== EXERCISE DIRECTIONS ==
Reproduce all of the following rows verbatim.

(Source data)

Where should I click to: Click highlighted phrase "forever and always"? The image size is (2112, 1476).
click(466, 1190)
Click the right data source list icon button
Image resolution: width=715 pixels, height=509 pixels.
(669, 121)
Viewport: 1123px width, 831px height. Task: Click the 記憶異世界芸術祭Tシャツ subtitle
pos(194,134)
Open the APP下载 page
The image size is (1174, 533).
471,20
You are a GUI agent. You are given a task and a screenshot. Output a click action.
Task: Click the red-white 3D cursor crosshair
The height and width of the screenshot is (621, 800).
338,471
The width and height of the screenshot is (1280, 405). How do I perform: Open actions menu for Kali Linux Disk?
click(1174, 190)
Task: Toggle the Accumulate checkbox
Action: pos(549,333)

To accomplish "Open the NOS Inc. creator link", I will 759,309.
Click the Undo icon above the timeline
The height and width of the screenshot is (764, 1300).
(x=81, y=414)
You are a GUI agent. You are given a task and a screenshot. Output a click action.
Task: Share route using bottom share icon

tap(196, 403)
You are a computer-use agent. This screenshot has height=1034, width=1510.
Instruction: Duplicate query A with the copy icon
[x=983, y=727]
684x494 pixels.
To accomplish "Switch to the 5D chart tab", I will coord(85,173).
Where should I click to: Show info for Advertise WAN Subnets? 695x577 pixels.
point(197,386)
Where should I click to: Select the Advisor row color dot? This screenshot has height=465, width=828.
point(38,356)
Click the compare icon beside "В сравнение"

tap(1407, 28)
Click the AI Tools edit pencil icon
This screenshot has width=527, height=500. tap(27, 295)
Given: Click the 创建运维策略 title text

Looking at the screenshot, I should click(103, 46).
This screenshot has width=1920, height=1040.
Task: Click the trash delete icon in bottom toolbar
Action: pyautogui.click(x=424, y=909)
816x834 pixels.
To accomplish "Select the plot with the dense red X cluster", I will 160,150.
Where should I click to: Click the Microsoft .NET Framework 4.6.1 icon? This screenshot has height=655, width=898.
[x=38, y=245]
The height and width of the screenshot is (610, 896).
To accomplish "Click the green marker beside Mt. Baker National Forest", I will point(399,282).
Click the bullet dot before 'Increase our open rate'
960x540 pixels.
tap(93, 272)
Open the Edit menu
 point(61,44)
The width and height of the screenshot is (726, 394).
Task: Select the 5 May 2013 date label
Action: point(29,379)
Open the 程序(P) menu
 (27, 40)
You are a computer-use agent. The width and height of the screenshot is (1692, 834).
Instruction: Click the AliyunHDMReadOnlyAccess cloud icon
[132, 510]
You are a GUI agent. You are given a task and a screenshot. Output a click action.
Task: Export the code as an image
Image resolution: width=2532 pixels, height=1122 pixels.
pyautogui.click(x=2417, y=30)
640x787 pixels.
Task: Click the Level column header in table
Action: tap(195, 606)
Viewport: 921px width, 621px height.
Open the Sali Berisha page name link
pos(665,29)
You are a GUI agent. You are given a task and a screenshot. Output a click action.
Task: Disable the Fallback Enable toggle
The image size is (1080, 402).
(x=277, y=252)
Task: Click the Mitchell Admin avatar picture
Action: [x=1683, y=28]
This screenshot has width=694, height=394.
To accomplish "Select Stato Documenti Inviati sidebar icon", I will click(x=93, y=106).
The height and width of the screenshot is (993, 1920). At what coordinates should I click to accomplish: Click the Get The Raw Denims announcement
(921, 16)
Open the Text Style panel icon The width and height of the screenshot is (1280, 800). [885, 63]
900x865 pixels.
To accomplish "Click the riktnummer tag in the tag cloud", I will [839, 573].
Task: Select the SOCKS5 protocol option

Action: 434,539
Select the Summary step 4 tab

== SOLUTION TO THE PROBLEM ==
Where should I click to: Click highlighted phrase "forever and always"? The image size is (2112, 1476).
click(466, 1190)
Click the right data source list icon button
Image resolution: width=715 pixels, height=509 pixels.
(669, 121)
Viewport: 1123px width, 831px height. Task: Click the 記憶異世界芸術祭Tシャツ subtitle
pos(194,134)
Open the APP下载 page
The image size is (1174, 533).
471,20
You are a GUI agent. You are given a task and a screenshot. Output a click action.
Task: Click the red-white 3D cursor crosshair
The height and width of the screenshot is (621, 800).
338,471
The width and height of the screenshot is (1280, 405). How do I perform: Open actions menu for Kali Linux Disk?
click(1174, 190)
Task: Toggle the Accumulate checkbox
Action: pos(549,333)

To accomplish "Open the NOS Inc. creator link", I will 759,309.
Click the Undo icon above the timeline
The height and width of the screenshot is (764, 1300).
(x=81, y=414)
You are a GUI agent. You are given a task and a screenshot. Output a click action.
Task: Share route using bottom share icon

tap(196, 403)
You are a computer-use agent. This screenshot has height=1034, width=1510.
Instruction: Duplicate query A with the copy icon
[x=983, y=727]
684x494 pixels.
To accomplish "Switch to the 5D chart tab", I will coord(85,173).
Where should I click to: Show info for Advertise WAN Subnets? 695x577 pixels.
point(197,386)
Where should I click to: Select the Advisor row color dot? This screenshot has height=465, width=828.
point(38,356)
Click the compare icon beside "В сравнение"

tap(1407, 28)
Click the AI Tools edit pencil icon
This screenshot has width=527, height=500. tap(27, 295)
Given: Click the 创建运维策略 title text

Looking at the screenshot, I should click(103, 46).
This screenshot has width=1920, height=1040.
Task: Click the trash delete icon in bottom toolbar
Action: pyautogui.click(x=424, y=909)
816x834 pixels.
To accomplish "Select the plot with the dense red X cluster", I will 160,150.
Where should I click to: Click the Microsoft .NET Framework 4.6.1 icon? This screenshot has height=655, width=898.
[x=38, y=245]
The height and width of the screenshot is (610, 896).
To accomplish "Click the green marker beside Mt. Baker National Forest", I will point(399,282).
Click the bullet dot before 'Increase our open rate'
960x540 pixels.
tap(93, 272)
Open the Edit menu
 point(61,44)
The width and height of the screenshot is (726, 394).
Task: Select the 5 May 2013 date label
Action: point(29,379)
Open the 程序(P) menu
 (27, 40)
You are a computer-use agent. The width and height of the screenshot is (1692, 834).
Instruction: Click the AliyunHDMReadOnlyAccess cloud icon
[132, 510]
You are a GUI agent. You are given a task and a screenshot. Output a click action.
Task: Export the code as an image
Image resolution: width=2532 pixels, height=1122 pixels.
pyautogui.click(x=2417, y=30)
640x787 pixels.
Task: Click the Level column header in table
Action: tap(195, 606)
Viewport: 921px width, 621px height.
Open the Sali Berisha page name link
pos(665,29)
You are a GUI agent. You are given a task and a screenshot. Output a click action.
Task: Disable the Fallback Enable toggle
The image size is (1080, 402).
(x=277, y=252)
Task: Click the Mitchell Admin avatar picture
Action: [x=1683, y=28]
This screenshot has width=694, height=394.
To accomplish "Select Stato Documenti Inviati sidebar icon", I will click(x=93, y=106).
The height and width of the screenshot is (993, 1920). At what coordinates should I click to accomplish: Click the Get The Raw Denims announcement
(921, 16)
Open the Text Style panel icon The width and height of the screenshot is (1280, 800). [885, 63]
900x865 pixels.
To accomplish "Click the riktnummer tag in the tag cloud", I will [839, 573].
Task: Select the SOCKS5 protocol option

Action: 434,539
Select the Summary step 4 tab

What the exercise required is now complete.